To maximize the conception rate, only cows deemed to have physiological mucus were inseminated in the current study. The proportion of cows for which insemination was withheld owing to the absence of physiological mucus was approximately 15%, 23%, 54%, and 32% in those with a CL, CLcav, luteal cyst, and follicular cyst, respectively. Although not all cows for which insemination was withheld necessarily had metritis or endometritis, there is an apparent association between postpartum uterine infection and cystic ovarian disease (7).
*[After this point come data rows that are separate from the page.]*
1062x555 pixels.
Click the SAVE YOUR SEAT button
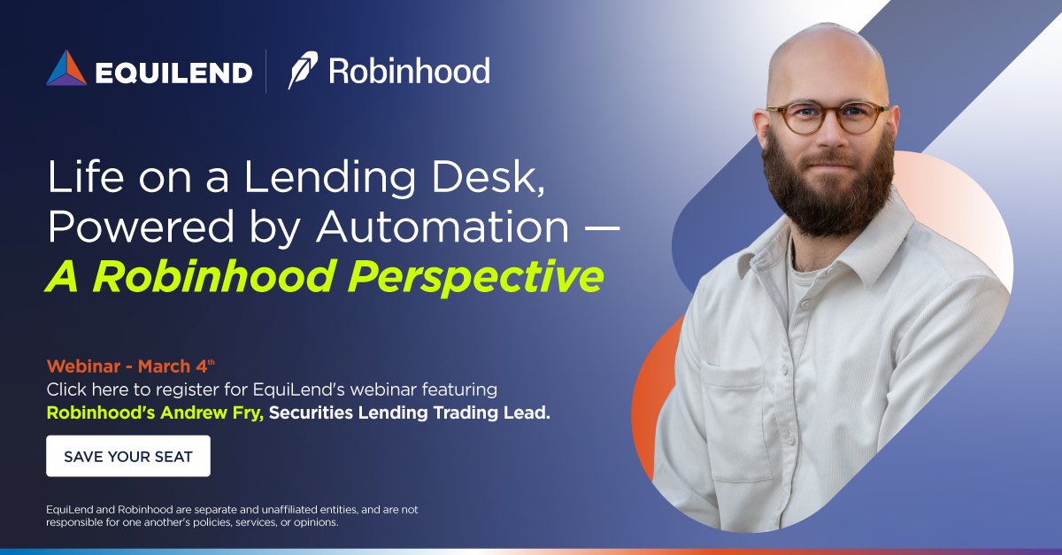click(x=128, y=457)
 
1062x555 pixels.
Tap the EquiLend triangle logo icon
click(x=66, y=69)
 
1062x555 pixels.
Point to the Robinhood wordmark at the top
click(x=409, y=71)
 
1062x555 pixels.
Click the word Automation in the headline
click(x=442, y=227)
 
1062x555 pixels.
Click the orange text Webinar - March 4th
click(x=131, y=366)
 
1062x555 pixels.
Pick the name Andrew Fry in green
click(x=215, y=412)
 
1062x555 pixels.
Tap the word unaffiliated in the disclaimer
click(x=255, y=510)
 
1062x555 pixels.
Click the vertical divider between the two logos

In summary, cows with a CLcav or a solid CL had similar estrus rates, but the conception rate of the cows with a CLcav was approximately one-third lower than that of the cows with a solid CL. Among the cows with an ovarian cyst, the estrus rate was nearly 50% lower in those with a follicular cyst than in those with a luteal cyst, but the conception rates were not significantly different. These findings were not consistent with the dogma that a CLcav in cattle has no effect on CL function and that treatment with PGF is inappropriate for cows with a follicular cyst.

Acknowledgment

This experiment was supported by the Hungarian Scientific Research Fund (OTKA 73805).